The objective of this study is to address non-conformities in the semi-finished product of the “Upper wire horn assembly” by identifying root causes and developing solutions.

Phase 1: DEFINE

• Process Overview: The assembly line for the “Upper wire horn assembly” involved operations like cutting and stripping cables, crimping terminals, and riveting.
• Pareto Analysis: Applied to 10,000 semi-finished products to identify major defect categories. Identified incorrect rivet height as the main defect (319 out of 801 cases)​.

Phase 2: MEASURE

• Focal Point: Riveting process, a manual operation, identified as the primary source of defects.
• Quality Metrics: Rivet height (standard: 10.3 ± 0.035 mm) was the critical quality parameter.
• Data Collection and Analysis: Data on rivet height was collected from 20 subgroups, each consisting of 5 semi-finished assemblies. A chi-square test confirmed that the data followed a normal distribution (p > 0.05), indicating process consistency.
• Process Capability Analysis:
  • The study assessed whether the process was capable of producing within the set specifications.
  • Capability indices Cp and Cpk were calculated. The Cp value was found to be 0.68, indicating that the process was not capable as per the defined specifications.
  • The Cpk value was determined to be 0.96, highlighting the need for process centering.
• Use of Control Charts:
  • X-bar and R charts were utilized to monitor process mean and variability.
  • The analysis showed that while amplitude values were within control limits, suggesting stable precision, the average values exceeded control limits, indicating instability in the process adjustment.
  • A trend of increasing rivet heights over time was observed, implying an abnormality in the process.

Phase 3: ANALYZE

• Key Issues: Increasingly higher values of rivet height, controlling the riveting process, and enhancing statistical process capability.
• Cause & Effect Analysis:
  • Used a Cause and Effect diagram to identify key reasons for noncompliance in rivet height.
  • The primary cause was determined to be improper riveting force due to operator fatigue over an eight-hour shift.

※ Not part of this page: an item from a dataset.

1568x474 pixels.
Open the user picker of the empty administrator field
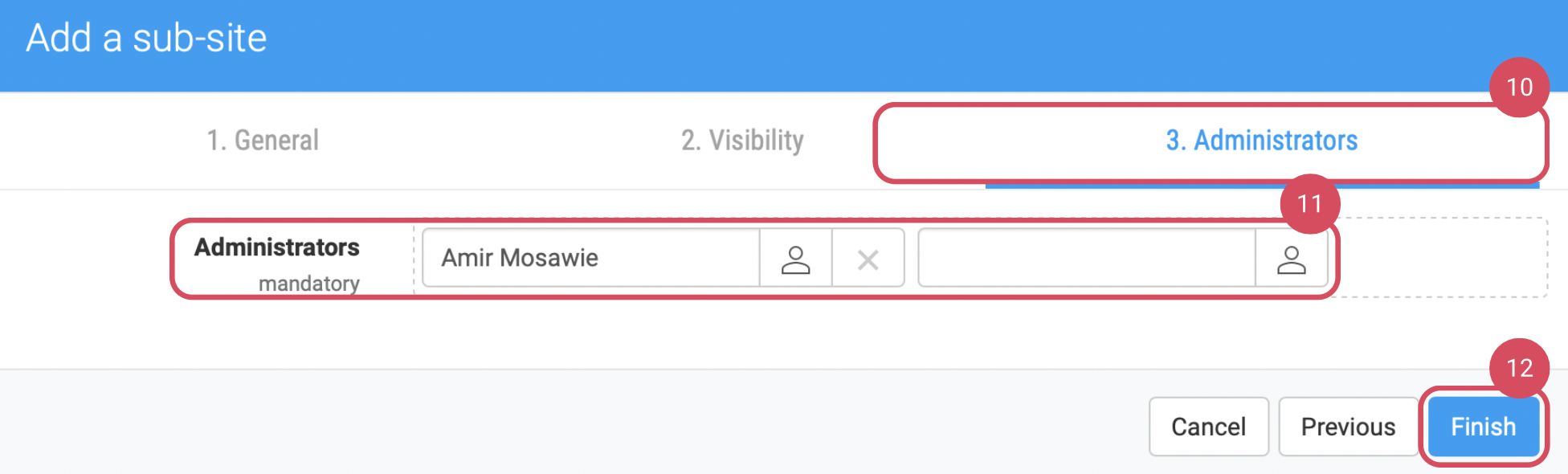1291,259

This fatigue led to variations in applied force, causing inconsistencies in rivet height.
• Failure Mode and Effect Analysis (FMEA):
  • FMEA was employed to assess all potential weaknesses in the product design and prioritize them based on their likelihood to cause product failure.
  • The Risk Priority Number (RPN), ranging from 1 to 1000, was calculated to prioritize various failure modes and causes. A higher RPN indicates a greater risk of failure.
  • The FMEA identified the contact from the upper wire horn assembly to the car’s electrical system as the function affected. The inadequate riveting force, linked to ineffective operator training, was noted as the potential failure mode.
  • The proposed solutions included installing a device to control the riveting force and improving the design of the hand-operated lever used for riveting. This phase focused on understanding the root causes of the defects in the riveting process and developing potential solutions to address them, thus setting the stage for the subsequent IMPROVE phase​​.

Phase 4: IMPROVE

• Implemented Changes: A softer release spring was incorporated into the hand tool used for riveting, aiming to enhance operational precision and consistency.
• Poka-Yoke Device:
  • The Poka-Yoke device is a preventative approach to quality control, designed to automatically prevent or highlight errors as they occur.
  • In this specific application, a contact sensor with a warning system was utilized as a Poka-Yoke mechanism. This device provides visual and acoustic signals when the operator applies the correct amount of downward force, ensuring the attainment of the specified rivet height.

Phase 5: CONTROL

• Process Monitoring and Control: The improvements made in the previous phases were monitored to ensure the process was under control.
• Improved Process:
  • The process capability, as indicated by the Cpk value, improved significantly from 0.68 to 1.72.
  • This improvement resulted in a 40% reduction in defects in the riveting process.
  • To check if the improved process is in control or not, all the rivet height measurements were plotted on X-bar and R charts. It was seen that all the data points were within control limits. Hence, the process is under statistical control.
  • After installing the Poka-yoke device, FMEA analysis was carried out and it was found that RPN value has become 18.
• Continuous Improvement and Future Steps:
  • Continuing the improvement process by addressing other non-conformities identified in the Pareto analysis.
  • Consideration was given to further automate the riveting process to reduce potential human errors.
• Impact on Business: The successful application of the DMAIC methodology led to improved production efficiency and quality.